Times of emergency produce demands for action, and Barack Obama does not need to be urged twice. Weeks before taking office, he wants Congress to pass a fiscal stimulus bill costing half a trillion dollars or so, and his allies on Capitol Hill will undoubtedly give it to him. Amid a recession that some fear will spiral into a depression, no one wants to be accused of doing too little.
Obama's plan is expected to call for a host of remedies—including extended unemployment benefits, aid to state governments, more infrastructure spending, and a middle-class tax cut. It brings to mind the character in Stephen Leacock's humorous novel Gertrude the Governess, who "flung himself upon his horse and rode madly off in all directions."
Even many conservatives, however, want Washington to deploy fiscal weapons. Economist John Taylor of Stanford University and the Hoover Institution, an adviser to John McCain's campaign, says it "would be a significant stimulus to the economy" if the incoming president were to extend the Bush tax cuts.
There are only two drawbacks to the proposals offered by both the right and the left. First, they would cost a lot of money, either in lost revenue or additional federal expenditures, further bloating our gargantuan national debt. That cost would be worthwhile if it were essential to stave off a total economic collapse. But there is a second problem: These plans are not likely to work.

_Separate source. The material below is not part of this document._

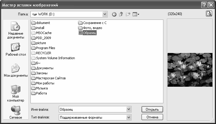Expand the Тип файлов dropdown
The image size is (216, 124).
(129, 117)
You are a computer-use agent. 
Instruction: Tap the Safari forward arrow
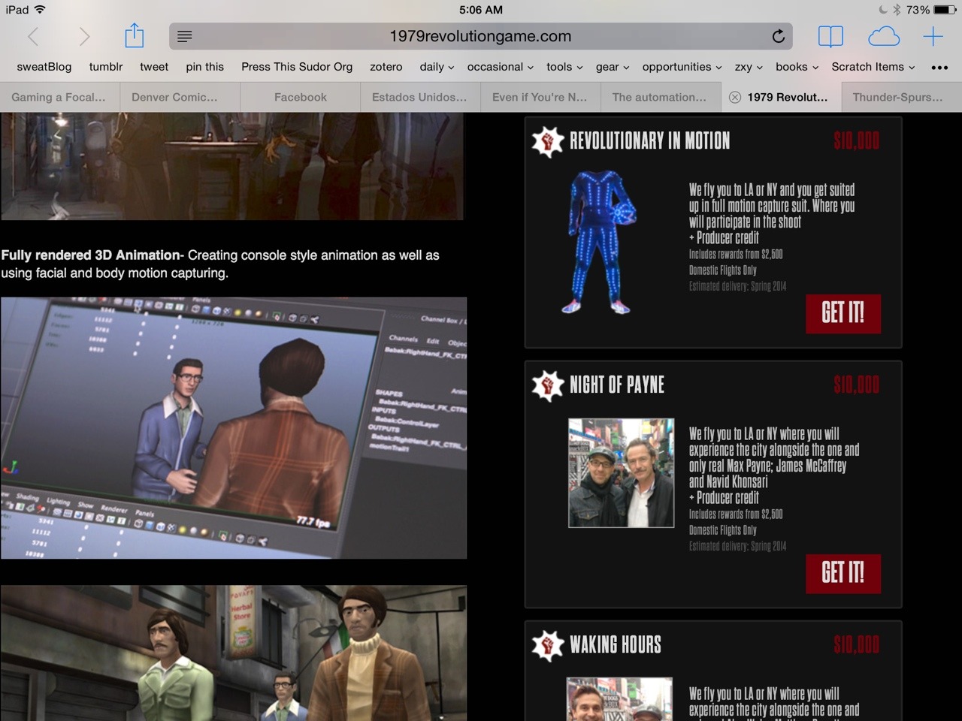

Shoveling cash into various public programs sounds like a surefire way to boost total demand and thus juice the economy. But the money doesn't sprout from trees in Tim Geithner's backyard. Any funds it wants to spend, the government will have to borrow. The people who lend the money will no longer have it to spend. So the total amount of spending may not change much, if at all.
Timing is another glitch. Putting crews to work on roads and bridges doesn't happen overnight—plans have to be approved, bids have to be solicited and contracts have to be signed. The Department of Transportation says that even with projects that are primed and ready, only one-fourth of the money gets spent in the first year. By the time an infrastructure program gets rolling, the downturn will almost certainly be shrinking in the rearview mirror.

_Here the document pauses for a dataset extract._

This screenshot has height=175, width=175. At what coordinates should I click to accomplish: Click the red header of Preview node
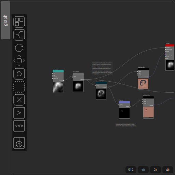click(170, 45)
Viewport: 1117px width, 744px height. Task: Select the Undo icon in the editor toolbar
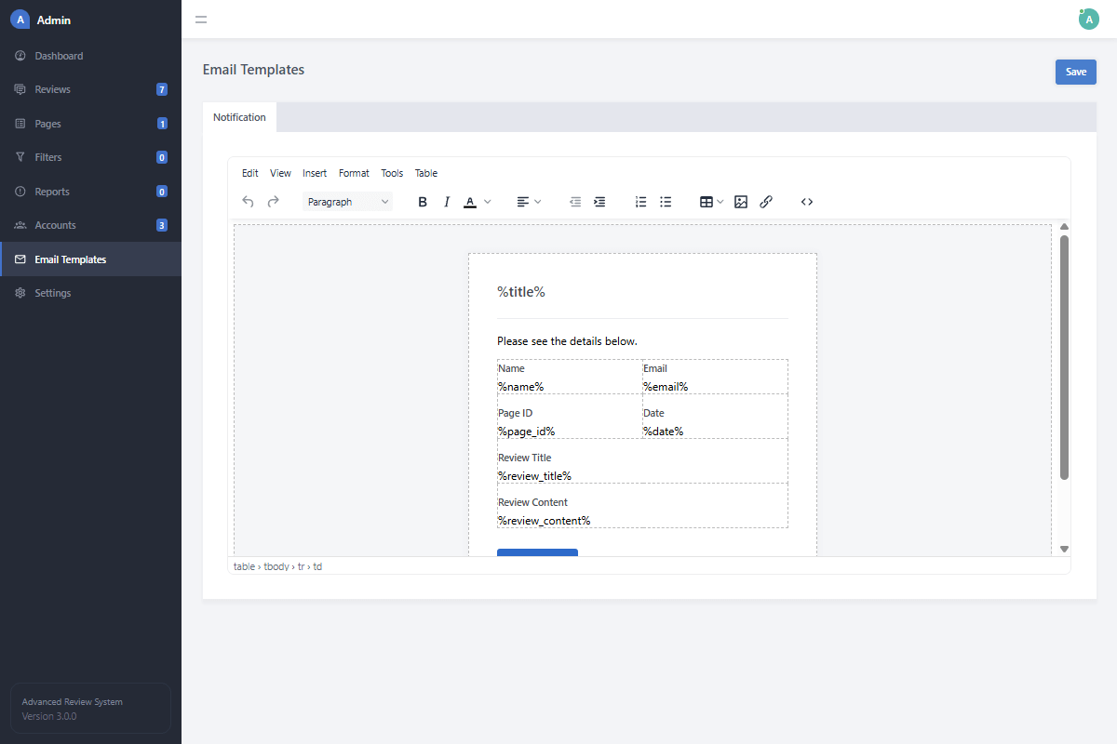point(249,201)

If there are worthy projects out there, now is a good time to do them. But all we should expect in return is a better infrastructure a few years from now, not a stronger economy next May.
Tax cuts also promise disappointment. The Bush administration claimed its 2001 tax cut had a tonic effect on a weak economy, but it turns out that most of the money went to increase savings or reduce debt, not to unleash spending. Likewise with this year's tax rebates.
Even some experts who favor keeping tax rates low doubt that extending the Bush tax cuts beyond 2010 would do anything for the economy right now. "As a tool for dealing with this crisis, I don't know," Nobel Laureate economist Robert Lucas of the University of Chicago told me. "It's misleading to advertise them as an anti-recession device."
In fact, it's misleading to advertise any fiscal policy as an anti-recession device. University of California, Berkeley economist Alan Auerbach examined all the different tools that have been tried in the last 50 years and found "little evidence that these effects have provided a significant contribution to economic stabilization, if in fact they have worked in the right direction at all."
Everyone wants to do something. But holding off on a fiscal stimulus package wouldn't exactly mean doing nothing. Monetary policy has historically had a more potent and predictable effect on the economy than fiscal policy, and in recent months Ben Bernanke has been spraying money with a fire hose—cutting interest rates, boosting bank reserves 15-fold since August and taking radical steps like buying up short-term commercial debt.
All those steps will pay off, but they take time. Adding fiscal measures would probably be superfluous. If you want to go to the 10th floor on an elevator, punching the button over and over won't get you there any faster. We can throw a lot of money at the recession, but in the end, what we'll get is no hastening of recovery and a big stack of bills.